B. Sanık Hakkında Mala Zarar Verme Suçundan Kurulan Hüküm Yönünden
1. Sanığın yargılama konusu eylemi için, 5237 sayılı Kanun’un 151 inci maddesinin birinci fıkrası uyarınca belirlenecek cezanın türü ve üst haddine göre aynı Kanun’un 66 ncı maddesinin birinci fıkrasının (e) bendi gereği 8 yıllık olağan zamanaşımı süresinin öngörüldüğü anlaşılmıştır.
2. 5237 sayılı Kanun’un 67 nci maddesinin ikinci fıkrasının (d) bendi uyarınca zamanaşımı süresini kesen son işlemin sanığın savunmasının alındığı 27.04.2015 tarihi olduğu ve bu tarihten, temyiz incelemesi tarihine kadar, 8 yıllık olağan zamanaşımı süresinin gerçekleşmiş olduğu belirlenmiştir.
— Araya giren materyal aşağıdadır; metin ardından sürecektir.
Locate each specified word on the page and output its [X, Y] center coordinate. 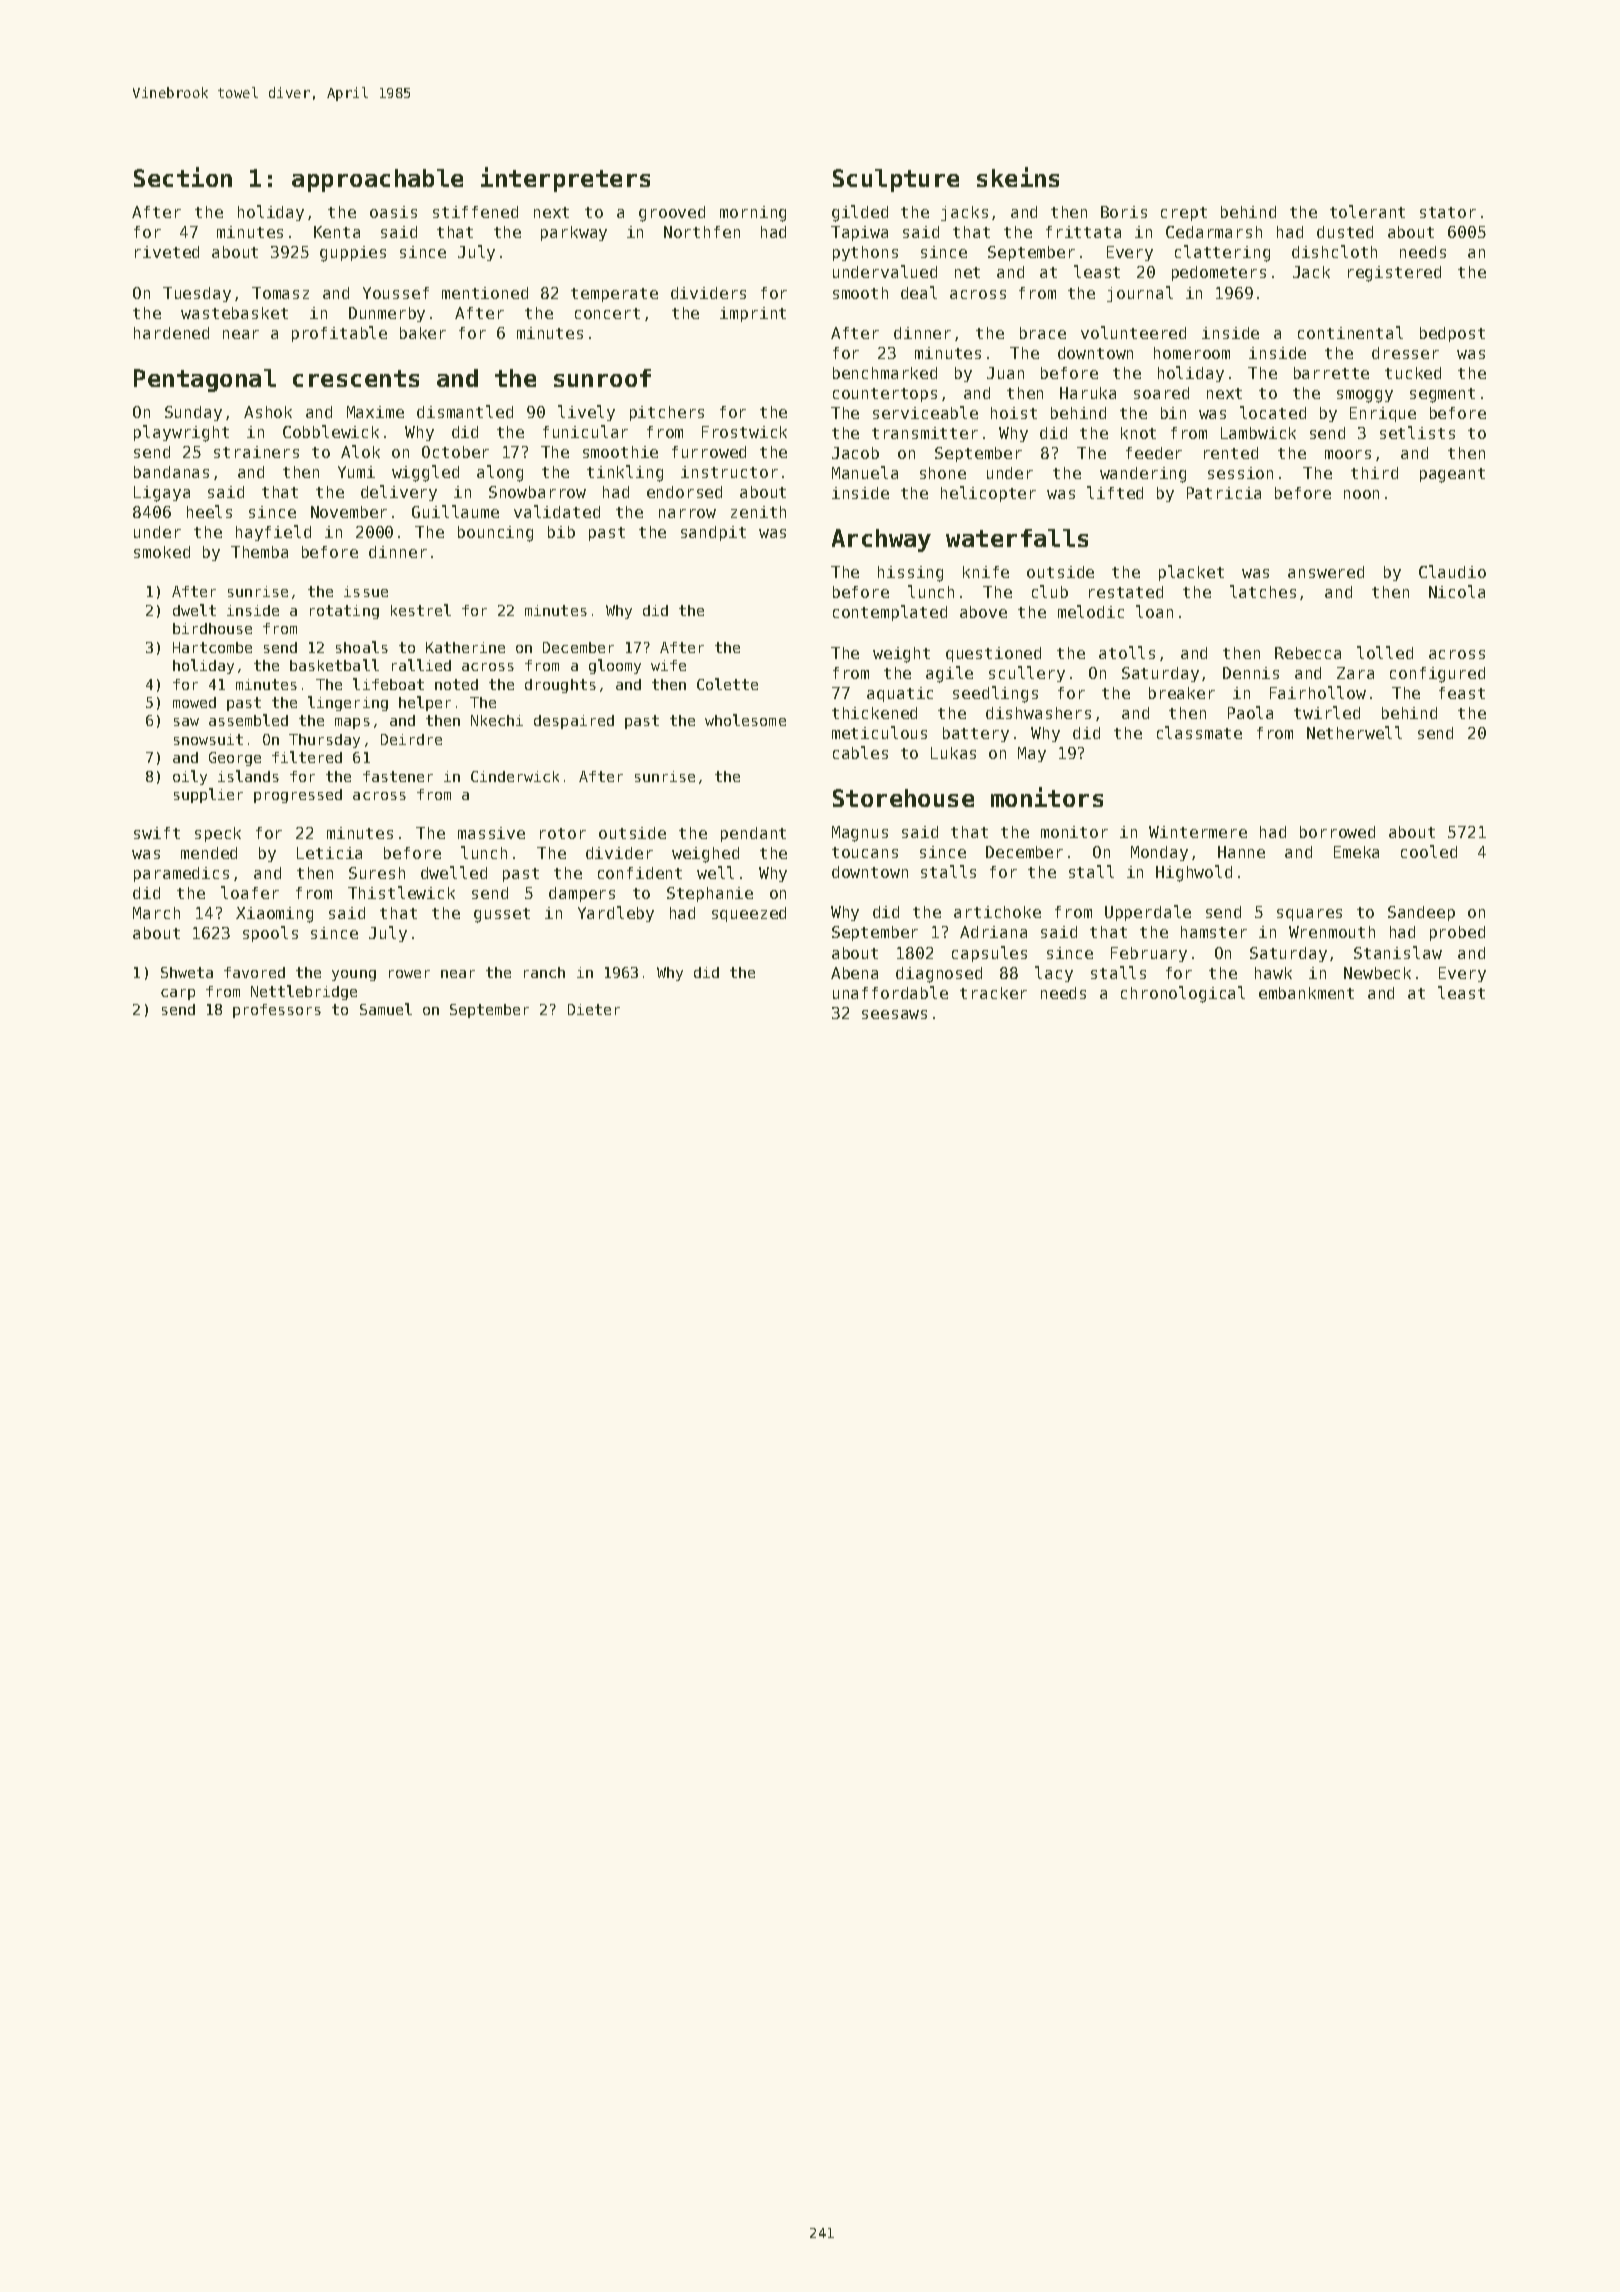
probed [1457, 933]
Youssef [396, 293]
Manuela [865, 472]
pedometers [1219, 273]
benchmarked [885, 373]
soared [1161, 393]
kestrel [421, 610]
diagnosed [939, 975]
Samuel [386, 1009]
C. Sair Temyiz Sebepleri Yönünden
Yargılama sürecindeki işlemlerin usûl ve kanuna uygun olarak yapıldığı, aşamalarda ileri sürülen iddia ve savunmaların toplanan tüm delillerle birlikte gerekçeli kararda gösterilip tartışıldığı, eylemlerin sanık tarafından gerçekleştirildiğinin saptandığı, vicdanî kanının dosya içindeki belge ve bilgilerle uyumlu olarak kesin verilere dayandırıldığı, eylemlere uyan suç vasıfları ile yaptırımların doğru biçimde belirlendiği anlaşıldığından, katılan vekili ve sanık müdafiinin yerinde görülmeyen diğer temyiz sebepleri de reddedilmiştir.

V. KARAR
A. Sanık Hakkında Hakkı Olmayan Yere Tecavüz Suçundan Kurulan Hüküm Yönünden
Gerekçe bölümünde açıklanan nedenlerle Antalya 19. Asliye Ceza Mahkemesinin, 27.11.2015 tarihli kararında katılan vekili ve sanık müdafii tarafından öne sürülen temyiz sebepleri ve dikkate alınan sair hususlar yönünden herhangi bir hukuka aykırılık görülmediğinden katılan vekili ve sanık müdafiinin temyiz sebeplerinin reddiyle hükümlerin, Tebliğnameye uygun olarak, oy birliğiyle ONANMASINA,
B. Sanık Hakkında Mala Zarar Verme Suçundan Kurulan Hüküm Yönünden
Gerekçe bölümünde açıklanan nedenle Antalya 19. Asliye Ceza Mahkemesinin, 27.11.2015 tarihli kararına yönelik katılanlar vekilinin ve sanık müdafiin temyiz isteği yerinde görüldüğünden hükmün, 1412 sayılı Kanun’un 321 inci maddesinin birinci fıkrası gereği BOZULMASINA, bu husus yeniden yargılamayı gerektirmediğinden aynı Kanun’un 322 nci maddesinin birinci fıkrasının (1) numaralı bendinin verdiği yetkiye dayanılarak sanık hakkındaki kamu davasının 5271 sayılı Kanun’un 223 üncü maddesinin sekizinci fıkrası gereği gerçekleşen zamanaşımı nedeniyle, Tebliğnameye aykırı olarak, oy birliğiyle DÜŞMESİNE,

Dava dosyasının, Mahkemesine gönderilmek üzere Yargıtay Cumhuriyet Başsavcılığına TEVDİİNE, 08.05.2023 tarihinde karar verildi.